* _Exercise_:
Would it be possible to quote, exactly and in full, the lines from the one with "At what coordinates should I click to accomplish: Open" through the end of the entries below?

(Collected data)
╭──
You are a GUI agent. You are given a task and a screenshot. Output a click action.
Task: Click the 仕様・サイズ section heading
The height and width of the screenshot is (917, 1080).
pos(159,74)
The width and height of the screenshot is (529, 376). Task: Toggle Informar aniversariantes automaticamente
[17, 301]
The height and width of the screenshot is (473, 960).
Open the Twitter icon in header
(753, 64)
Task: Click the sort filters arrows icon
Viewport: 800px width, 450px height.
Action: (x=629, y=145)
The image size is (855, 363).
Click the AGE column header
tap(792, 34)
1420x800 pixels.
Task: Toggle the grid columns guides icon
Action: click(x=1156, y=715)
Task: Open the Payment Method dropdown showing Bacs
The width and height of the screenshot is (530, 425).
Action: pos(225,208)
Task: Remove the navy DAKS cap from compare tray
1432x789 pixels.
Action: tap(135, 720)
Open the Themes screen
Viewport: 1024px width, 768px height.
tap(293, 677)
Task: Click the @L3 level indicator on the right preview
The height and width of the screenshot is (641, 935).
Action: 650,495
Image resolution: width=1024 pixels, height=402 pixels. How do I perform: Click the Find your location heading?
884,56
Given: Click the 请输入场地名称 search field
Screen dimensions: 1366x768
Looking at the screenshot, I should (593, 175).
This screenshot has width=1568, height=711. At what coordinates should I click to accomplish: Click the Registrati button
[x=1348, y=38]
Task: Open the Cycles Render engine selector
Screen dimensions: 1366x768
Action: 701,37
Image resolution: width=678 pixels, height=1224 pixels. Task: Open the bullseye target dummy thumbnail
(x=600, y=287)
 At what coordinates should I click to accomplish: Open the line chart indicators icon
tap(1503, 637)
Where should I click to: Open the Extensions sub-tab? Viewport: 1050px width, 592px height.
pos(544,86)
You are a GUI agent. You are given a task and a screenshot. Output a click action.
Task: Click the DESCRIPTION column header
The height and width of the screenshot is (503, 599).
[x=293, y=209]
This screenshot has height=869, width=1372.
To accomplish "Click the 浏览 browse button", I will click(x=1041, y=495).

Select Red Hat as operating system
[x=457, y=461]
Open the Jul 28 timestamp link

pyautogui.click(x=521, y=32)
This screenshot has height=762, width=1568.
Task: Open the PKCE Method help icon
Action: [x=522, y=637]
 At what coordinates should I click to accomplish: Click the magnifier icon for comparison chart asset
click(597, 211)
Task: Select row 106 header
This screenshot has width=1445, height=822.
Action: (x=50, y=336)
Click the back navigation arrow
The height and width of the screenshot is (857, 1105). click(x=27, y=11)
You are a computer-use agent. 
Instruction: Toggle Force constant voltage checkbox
╰──
* _Output of the task_:
 At what coordinates should I click to accomplish: Open the line chart indicators icon
tap(1503, 637)
Where should I click to: Open the Extensions sub-tab? Viewport: 1050px width, 592px height.
pos(544,86)
You are a GUI agent. You are given a task and a screenshot. Output a click action.
Task: Click the DESCRIPTION column header
The height and width of the screenshot is (503, 599).
[x=293, y=209]
This screenshot has height=869, width=1372.
To accomplish "Click the 浏览 browse button", I will click(x=1041, y=495).

Select Red Hat as operating system
[x=457, y=461]
Open the Jul 28 timestamp link

pyautogui.click(x=521, y=32)
This screenshot has height=762, width=1568.
Task: Open the PKCE Method help icon
Action: [x=522, y=637]
 At what coordinates should I click to accomplish: Click the magnifier icon for comparison chart asset
click(597, 211)
Task: Select row 106 header
This screenshot has width=1445, height=822.
Action: (x=50, y=336)
Click the back navigation arrow
The height and width of the screenshot is (857, 1105). click(x=27, y=11)
You are a computer-use agent. 
Instruction: Toggle Force constant voltage checkbox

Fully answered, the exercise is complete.